Downregulation of miR-146a is associated with resistance to BRAF/MEKi in melanoma cell lines and its manipulation affects drug response and TRAIL-induced apoptosis. a Venn diagram illustrating common miR associated with BRAF/MEKi resistance in GSE141314, GSE67635 and GSE68841 datasets. b miR-146a shows significant downregulation in melanoma resistant cells (R) compared with their sensitive counterparts (S). logFC: log₂ Fold Change. P-value obtained from differential expression analysis performed with limma package. c Inverse correlation between miR-146a expression levels and IC50 values of combined BRAF/MEKi in melanoma cell lines (Spearman analysis). d Forced expression of miR-146a (+m-miR-146a) increases the effects of BRAF/MEKi treatment in LM16R, LM69 and LM70 cell lines, as shown by reduced cell growth and increased cell cytotoxicity and apoptosis, evaluated by CCK8, LDH and caspase 8 and 3/7 activity. LM69 and LM70 short term melanoma cultures were generated from treatment resistant melanoma lesions surgically excised from two patients. Based on qRT-PCR results, upon transfection miR-146a levels were up to 70-fold higher (range 76–1223) than the levels detectable in cells transfected with control oligos.
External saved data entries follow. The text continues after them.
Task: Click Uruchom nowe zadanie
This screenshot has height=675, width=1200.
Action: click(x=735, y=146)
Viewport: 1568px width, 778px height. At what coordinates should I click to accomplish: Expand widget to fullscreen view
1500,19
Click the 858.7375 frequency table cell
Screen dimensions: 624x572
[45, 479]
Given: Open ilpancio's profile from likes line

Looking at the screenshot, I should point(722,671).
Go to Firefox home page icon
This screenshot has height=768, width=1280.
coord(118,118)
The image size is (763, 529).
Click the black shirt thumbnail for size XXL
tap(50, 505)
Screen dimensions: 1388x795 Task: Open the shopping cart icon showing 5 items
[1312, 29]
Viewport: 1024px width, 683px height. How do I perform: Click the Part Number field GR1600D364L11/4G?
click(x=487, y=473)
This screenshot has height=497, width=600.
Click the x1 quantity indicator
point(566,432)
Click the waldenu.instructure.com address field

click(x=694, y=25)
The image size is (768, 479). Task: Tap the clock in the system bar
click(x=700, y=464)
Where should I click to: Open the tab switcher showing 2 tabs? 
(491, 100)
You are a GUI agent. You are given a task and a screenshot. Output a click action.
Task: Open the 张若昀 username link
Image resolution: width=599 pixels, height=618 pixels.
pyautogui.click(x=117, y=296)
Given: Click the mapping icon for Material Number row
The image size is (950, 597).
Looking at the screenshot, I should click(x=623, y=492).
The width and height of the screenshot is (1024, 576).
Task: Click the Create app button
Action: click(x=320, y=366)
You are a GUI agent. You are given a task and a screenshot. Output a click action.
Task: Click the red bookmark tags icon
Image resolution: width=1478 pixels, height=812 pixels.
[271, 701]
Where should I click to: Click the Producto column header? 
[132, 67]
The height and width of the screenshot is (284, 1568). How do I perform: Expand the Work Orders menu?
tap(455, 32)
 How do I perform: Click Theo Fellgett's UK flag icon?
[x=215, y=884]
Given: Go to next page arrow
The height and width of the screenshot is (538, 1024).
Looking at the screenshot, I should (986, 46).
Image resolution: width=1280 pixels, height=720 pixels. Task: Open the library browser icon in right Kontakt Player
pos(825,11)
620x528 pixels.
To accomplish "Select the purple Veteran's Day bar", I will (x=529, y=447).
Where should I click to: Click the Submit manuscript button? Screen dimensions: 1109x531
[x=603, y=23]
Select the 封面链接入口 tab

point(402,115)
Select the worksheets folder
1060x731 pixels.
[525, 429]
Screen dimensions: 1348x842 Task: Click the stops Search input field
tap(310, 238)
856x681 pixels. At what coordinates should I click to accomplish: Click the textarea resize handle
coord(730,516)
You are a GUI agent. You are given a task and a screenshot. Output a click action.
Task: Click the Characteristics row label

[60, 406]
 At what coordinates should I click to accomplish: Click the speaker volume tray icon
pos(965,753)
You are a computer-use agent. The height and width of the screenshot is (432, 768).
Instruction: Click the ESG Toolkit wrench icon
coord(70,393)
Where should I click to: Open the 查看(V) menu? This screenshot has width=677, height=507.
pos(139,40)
Data are plotted as fold increase compared to cells transfected with mimic negative control. _*: p < 0.05, _**: p < 0.01, _***: p < 0.0001 by Student’s unpaired t test. e Forced expression of miR-146a increased the effect of treatment with sTRAIL. f Positive correlation between the levels of miR-146a expression and of activated caspase 3/7 induced by sTRAIL treatment (Spearman analysis). RLU: Relative Light Unit. Results shown are representative of 2 experiments performed in triplicate (d, e)